Data entries
┄┄┄┄┄┄┄┄┄┄┄┄┄┄┄┄┄┄┄┄

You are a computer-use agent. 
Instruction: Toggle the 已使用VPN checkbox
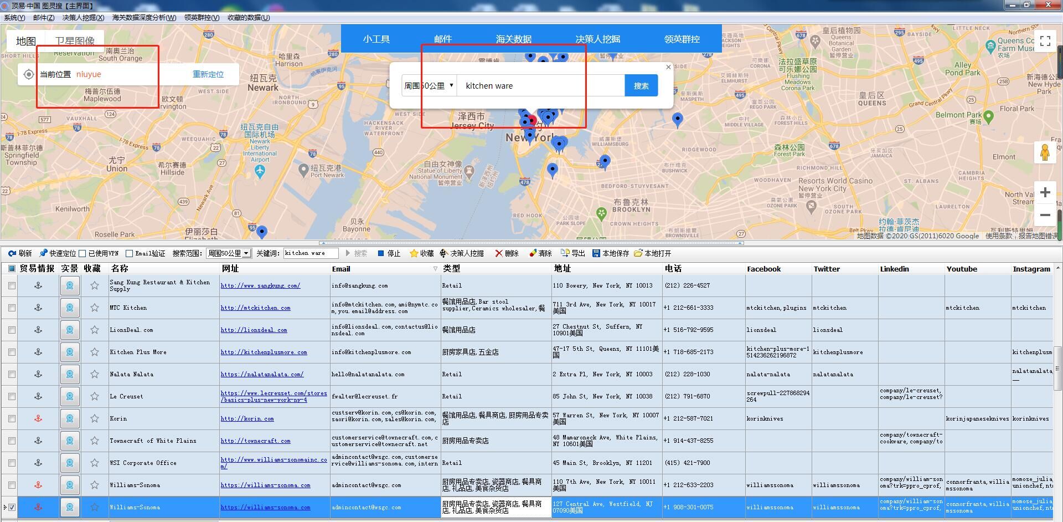[x=82, y=253]
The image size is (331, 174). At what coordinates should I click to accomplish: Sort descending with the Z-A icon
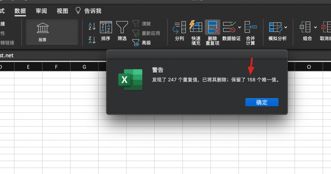pos(92,40)
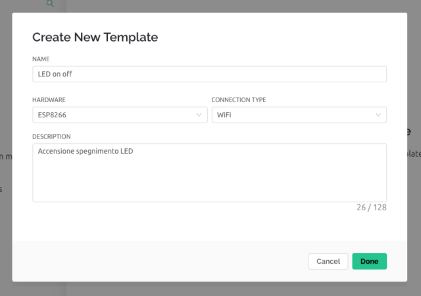Select the ESP8266 hardware combo box
The height and width of the screenshot is (296, 421).
click(x=112, y=115)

┄┄┄┄┄┄┄┄┄┄┄┄┄┄┄┄┄┄┄┄

== TASK TO CARRY OUT ==
Repeat each of the records exactly as written, except for the pictures, which are to be left out.

== REPLY ==
You are a computer-use agent. 
Instruction: Toggle the 已使用VPN checkbox
[x=82, y=253]
The image size is (331, 174). At what coordinates should I click to accomplish: Sort descending with the Z-A icon
pos(92,40)
Select the ESP8266 hardware combo box
The height and width of the screenshot is (296, 421).
click(x=112, y=115)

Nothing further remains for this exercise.